Parry O, Bhebhe E, Levy L F
Department of Physiology, University of Zimbabwe, Harare, Zimbabwe.
Cent Afr J Med. 1999 May;45(5):114-9. doi: 10.4314/cajm.v45i5.8466.
To ascertain the aetiology of non-traumatic paraplegia in a Zimbabwean population and to compare findings with other studies from Africa.

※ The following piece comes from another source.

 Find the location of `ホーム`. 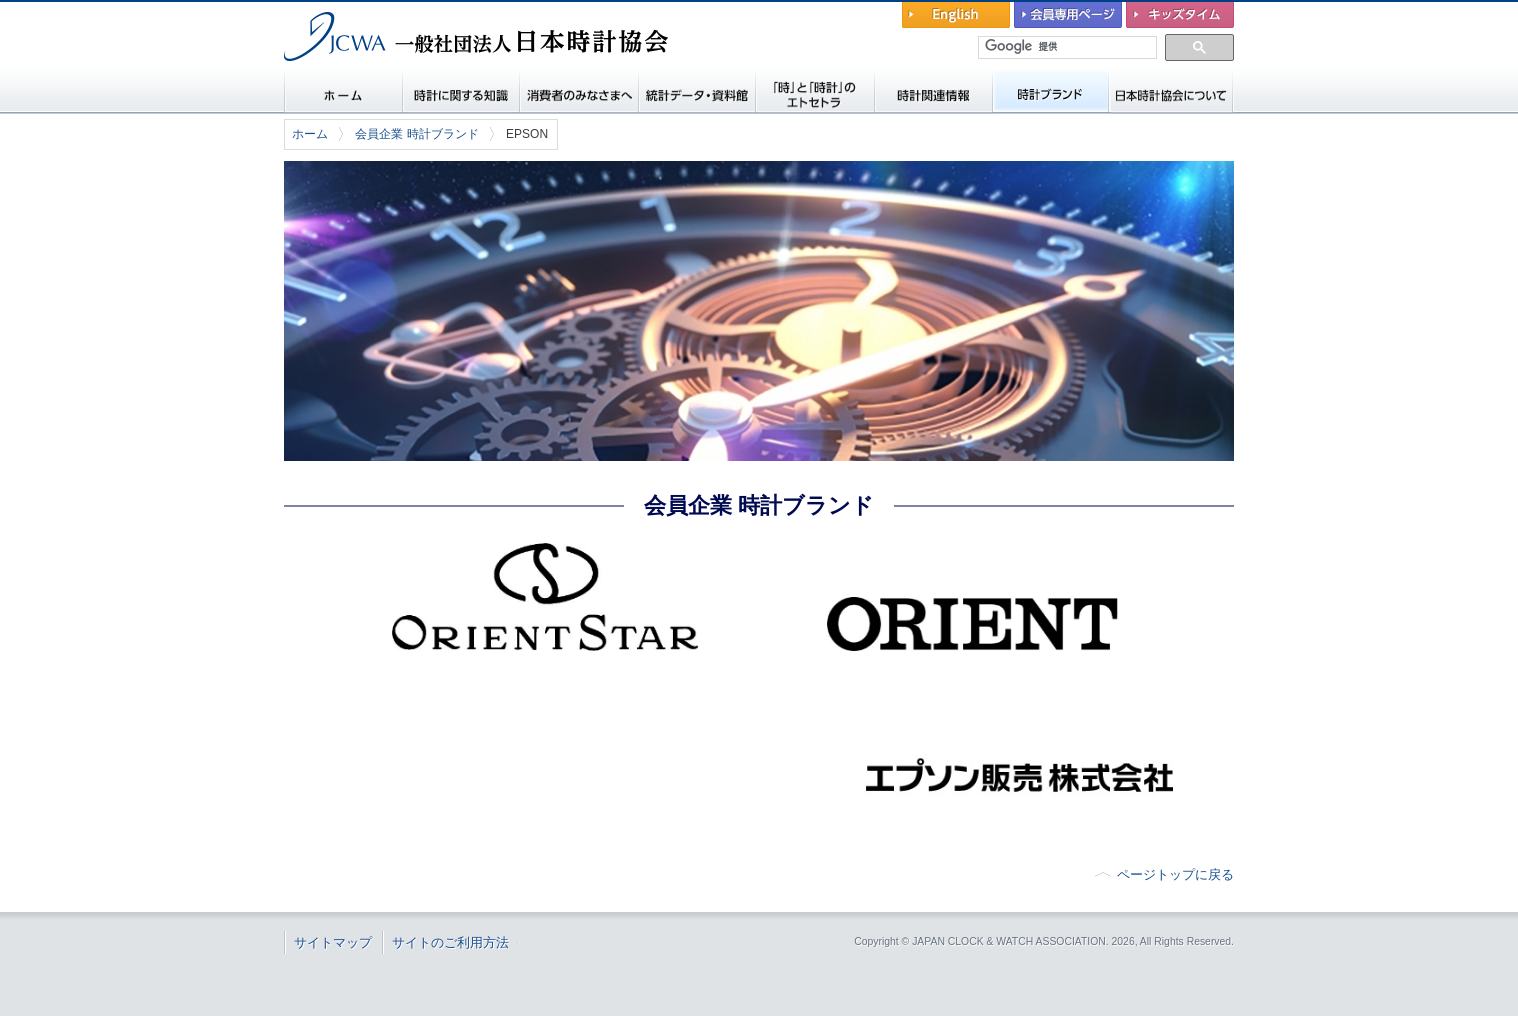

ホーム is located at coordinates (310, 134).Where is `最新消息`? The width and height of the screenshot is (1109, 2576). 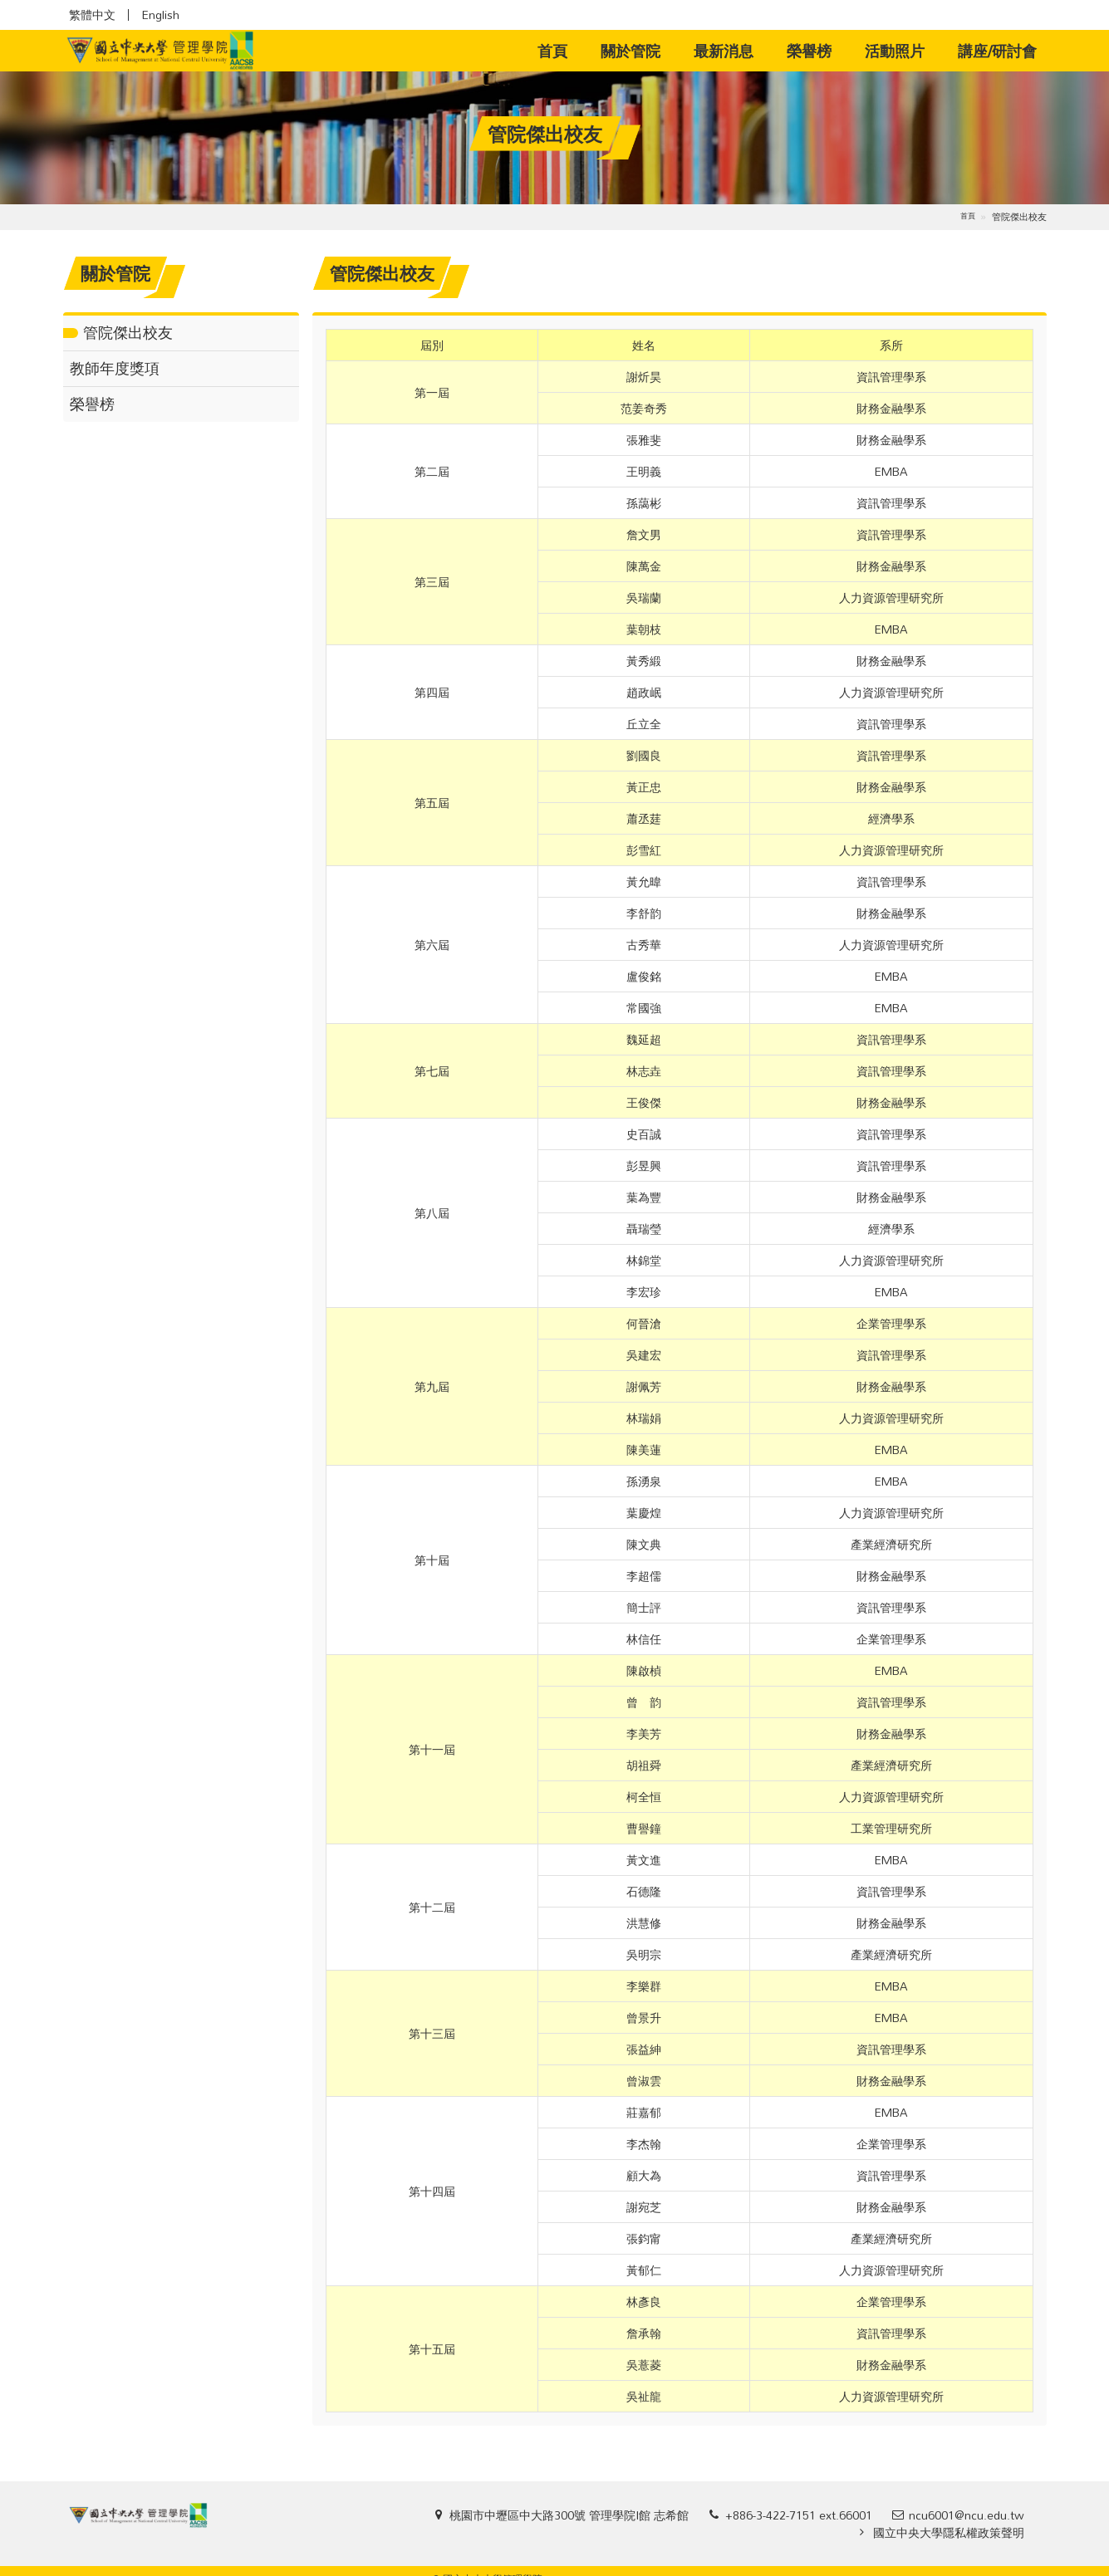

Retrospective survey over a six year period.
National Rehabilitation Centre, Ruwa, Zimbabwe.
159 patients referred to the National Rehabilitation Centre with non-traumatic paraplegia.
The commonest causes of non-traumatic paraplegia were neoplasms (28% of cases) of which a third were metastatic, followed by tuberculosis (TB) (27%). Transverse myelopathy of unknown aetiology was diagnosed in 11% of cases and 6% had Guillain Barré syndrome. Miscellaneous conditions included: degenerative bone and joint conditions, degenerative cord disorders and infections. In 7% of cases no diagnosis was reached. On admission all patients were confined to wheelchairs. On discharge 49% had regained some degree of mobility. A year after discharge 48% were known to be alive and 18% had died. The fate of 34% was not known.
The aetiology of non-traumatic paraplegia in a Zimbabwean population is similar to that reported from other African countries, with tumours and tuberculosis accounting for over half the cases. Survival appears to be related not only to the primary condition but also to the severity of the disability.
确定津巴布韦人群中非创伤性截瘫的病因,并将研究结果与非洲其他研究进行比较。
为期六年的回顾性调查。
津巴布韦鲁瓦的国家康复中心。
159例因非创伤性截瘫转诊至国家康复中心的患者。
非创伤性截瘫最常见的病因是肿瘤(占病例的28%),其中三分之一为转移性肿瘤,其次是结核病(27%)。11%的病例被诊断为病因不明的横贯性脊髓炎,6%患有格林-巴利综合征。其他情况包括:退行性骨和关节疾病、脊髓退行性疾病和感染。7%的病例未明确诊断。入院时所有患者均需依靠轮椅行动。出院时,49%的患者恢复了一定程度的活动能力。出院一年后,已知48%的患者存活,18%的患者死亡。34%患者的情况不明。
津巴布韦人群中非创伤性截瘫的病因与其他非洲国家报道的相似,肿瘤和结核病占病例的一半以上。生存率似乎不仅与原发疾病有关,还与残疾严重程度有关。